Exercise prompt: Check every line of the entries that follow, and copy the ones containing "agent".

Dataset excerpts:
- Opening Delimiter -
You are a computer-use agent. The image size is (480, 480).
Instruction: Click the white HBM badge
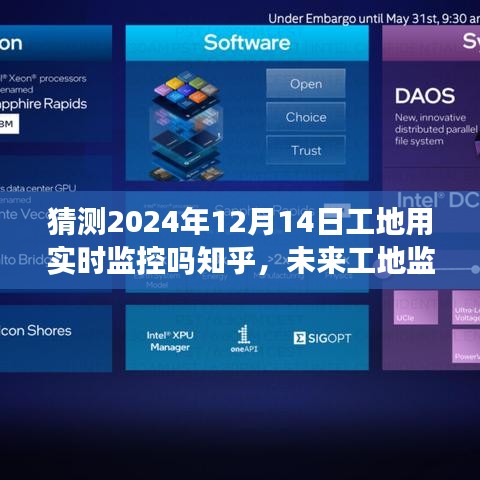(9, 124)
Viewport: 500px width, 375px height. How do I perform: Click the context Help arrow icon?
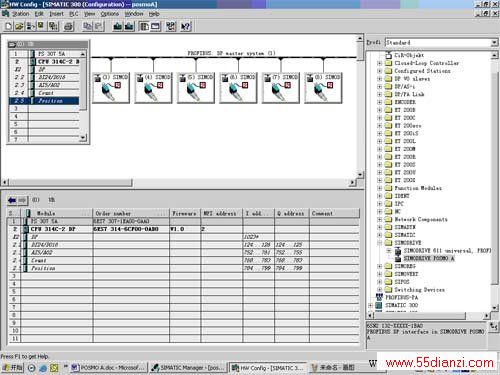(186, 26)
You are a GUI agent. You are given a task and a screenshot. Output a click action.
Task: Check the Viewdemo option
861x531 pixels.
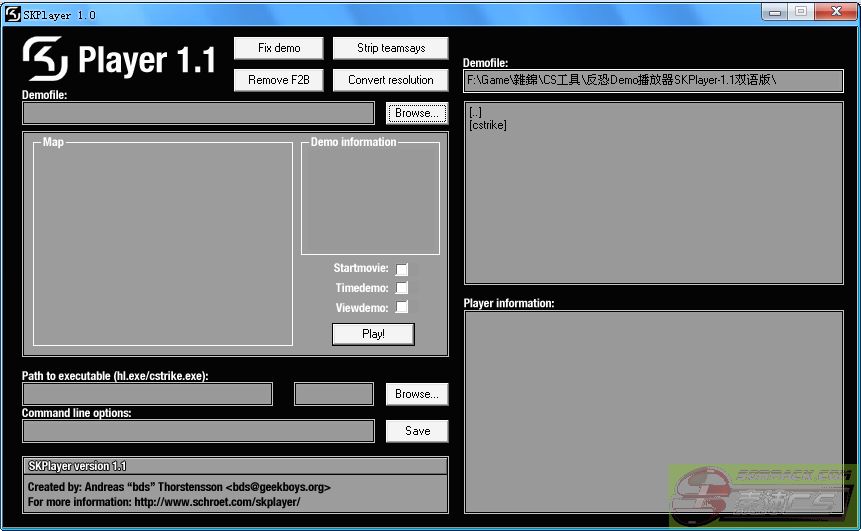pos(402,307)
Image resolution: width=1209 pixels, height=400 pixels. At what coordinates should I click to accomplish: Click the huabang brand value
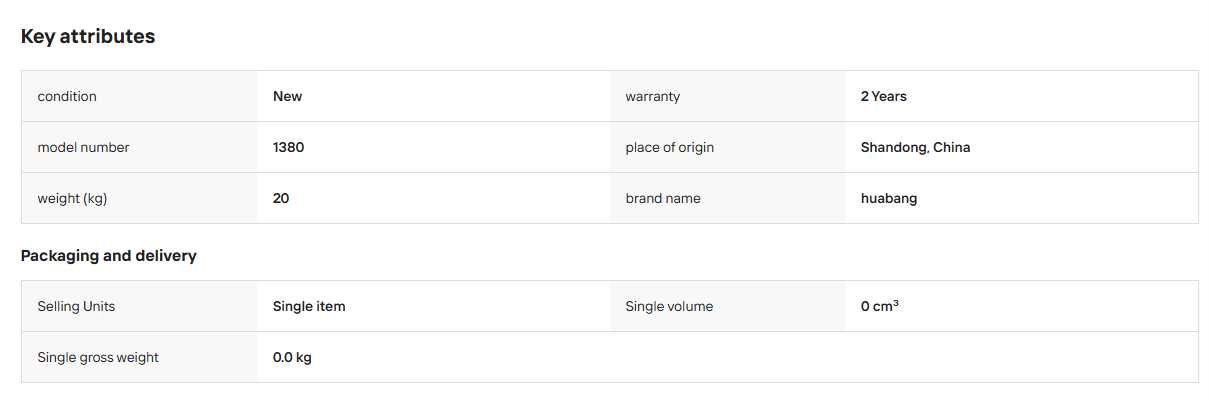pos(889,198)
- Closing Delimiter -
- Opening Delimiter -
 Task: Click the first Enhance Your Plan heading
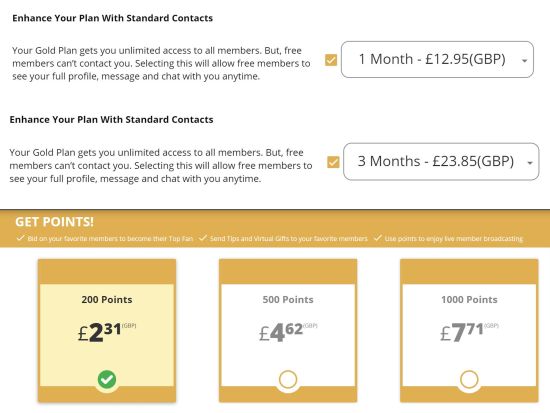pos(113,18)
- Closing Delimiter -
- Opening Delimiter -
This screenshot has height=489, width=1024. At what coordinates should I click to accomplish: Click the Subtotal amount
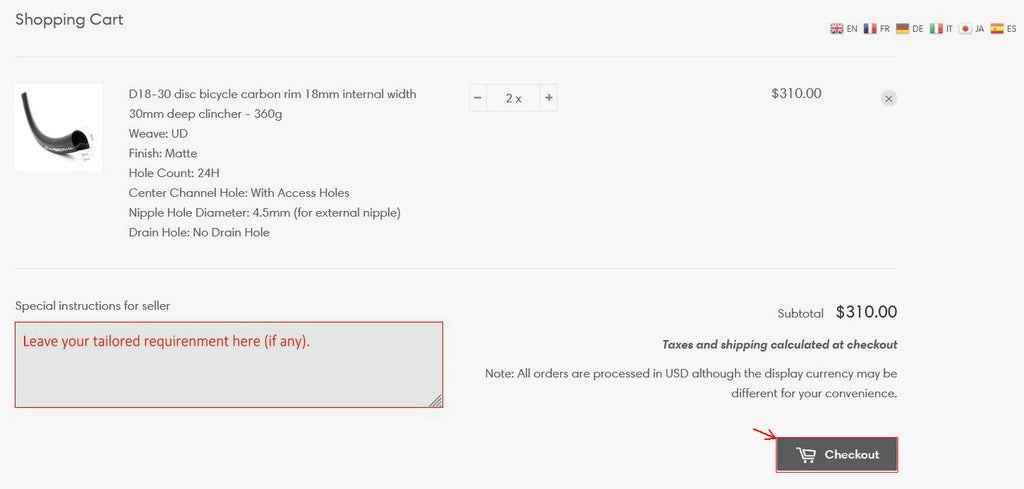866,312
- Closing Delimiter -
Output for this exercise:
You are a computer-use agent. The image size is (480, 480).
You are a GUI agent. You are given a task and a screenshot. Output a click action.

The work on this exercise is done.